Surtout, ce récit vise à plaire, conformément au rôle d’une fable, qui doit « plaire et instruire ». Ainsi, le lecteur se sent proche de Perette, et ce pour au moins deux raisons. Tout d'abord, elle est décrite par touches minutieuses, avec de nombreux adjectifs : « légère », « agile », « troussée », « diligent ». Enfin, nous avons la création d’une proximité affective avec l’utilisation de diminutifs : « Pierrette », « coussinet » et l’adjectif possessif « notre » dans le vers « Notre laitière ainsi troussée ».

Légère et court vêtue, elle allait à grands pas ; Ayant mis ce jour-là, pour être plus agile​ Cotillon simple, et souliers plats. Notre laitière ainsi troussée

La Laitière et le pot au lait

Enfin, ce récit est plaisant par la rapidité de son rythme. Nous retrouvons ainsi les effets de rime à l’intérieur des vers, qui créent une accélération rythmique, comme pour une chanson, et accélèrent du même coup l’action : « bien posé sur un coussinet » ou « Je suis gros Jean comme devant ».

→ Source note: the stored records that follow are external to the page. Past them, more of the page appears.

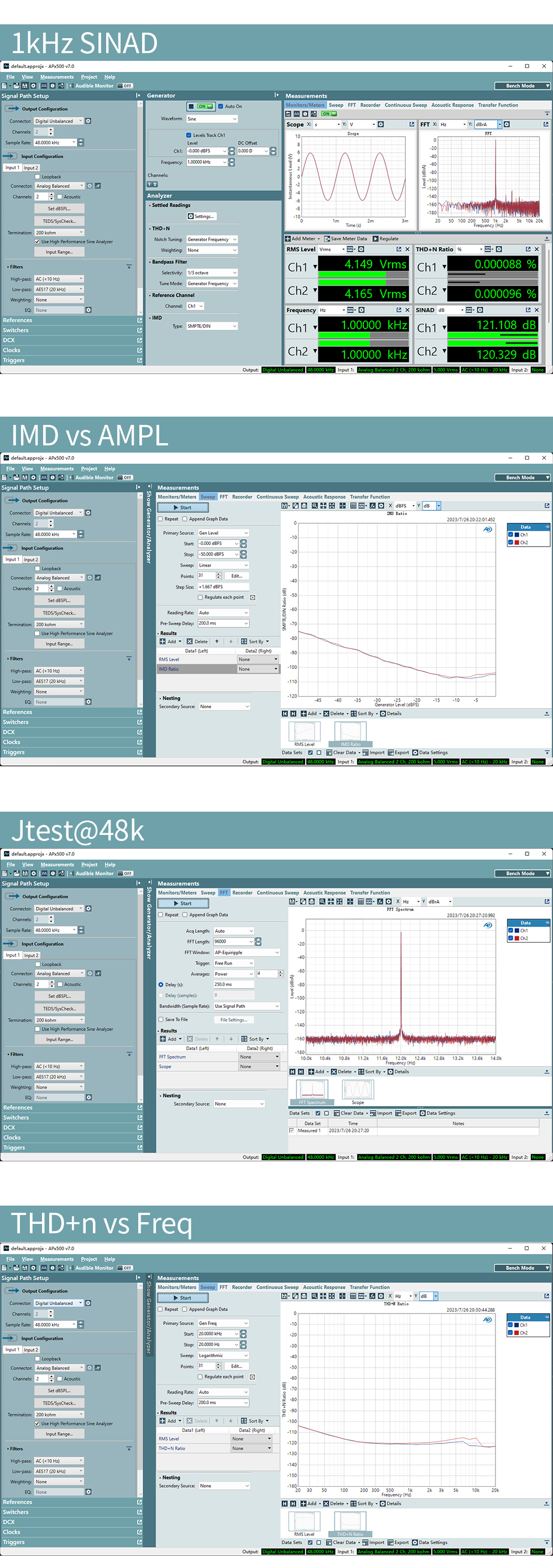Viewport: 553px width, 1568px height.
Task: Click Add Meter in SINAD window
Action: [300, 238]
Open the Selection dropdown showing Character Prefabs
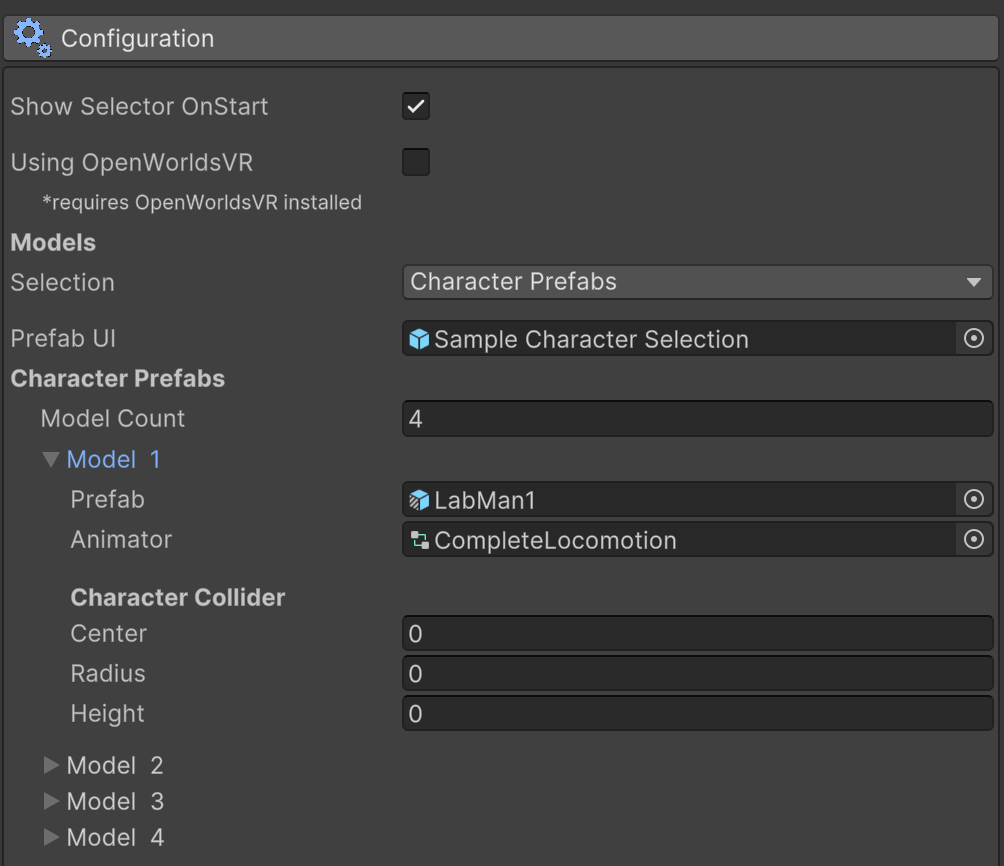Viewport: 1004px width, 866px height. coord(697,282)
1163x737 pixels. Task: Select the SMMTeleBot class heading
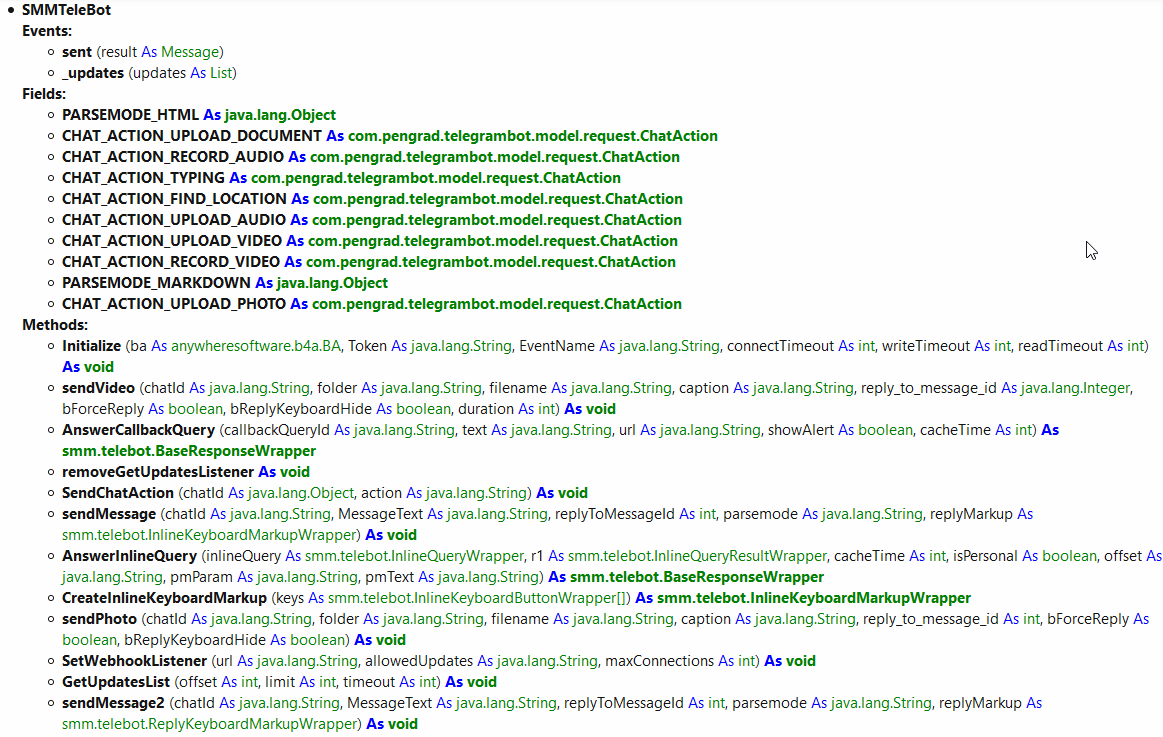66,9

Aussi, nous voyons l'alternance d’alexandrins (12 pieds) et d’octosyllabes (8 pieds), qui dynamisent l’action, ainsi que des verbes de mouvement au présent, qui donnent une actualité au récit et font se mouvoir les personnages dans la tête du lecteur : « allait », « saute », « tombe »... Puis, n'oublions pas les participes présents (« ayant ») tout comme le style direct.

pot de lait

Perrette elle-même est un personnage plaisant, populaire, proche de la vie quotidienne rurale, enjouée et pleine d'entrain. Le décor est ordinaire, nous ne ressentons aucune détresse ni rien d'anormal.

De plus, la progression est claire. Nous observons un entrain, car Perrette marche, imagine, rêve, puis survient la chute.

La fable plaît tout d'abord aux lecteurs et lectrices par son rythme, sa simplicité ainsi que son efficacité narrative, car la chute fait sourire, sinon rire !

En effet, le contraste saisissant entre les rêves de Perrette et la chute du pot provoque un rire, ou du moins, un effet comique.

II. Un apologue traditionnel : le récit au service de la morale

Un apologue est un court récit se terminant par une morale. Or, La laitière et le pot au lait correspond à cette forme littéraire. Bien que cette fable soit plaisante et agréable à lire, elle devient un apologue à partir du moment où elle instruit : c’est le rôle de la morale.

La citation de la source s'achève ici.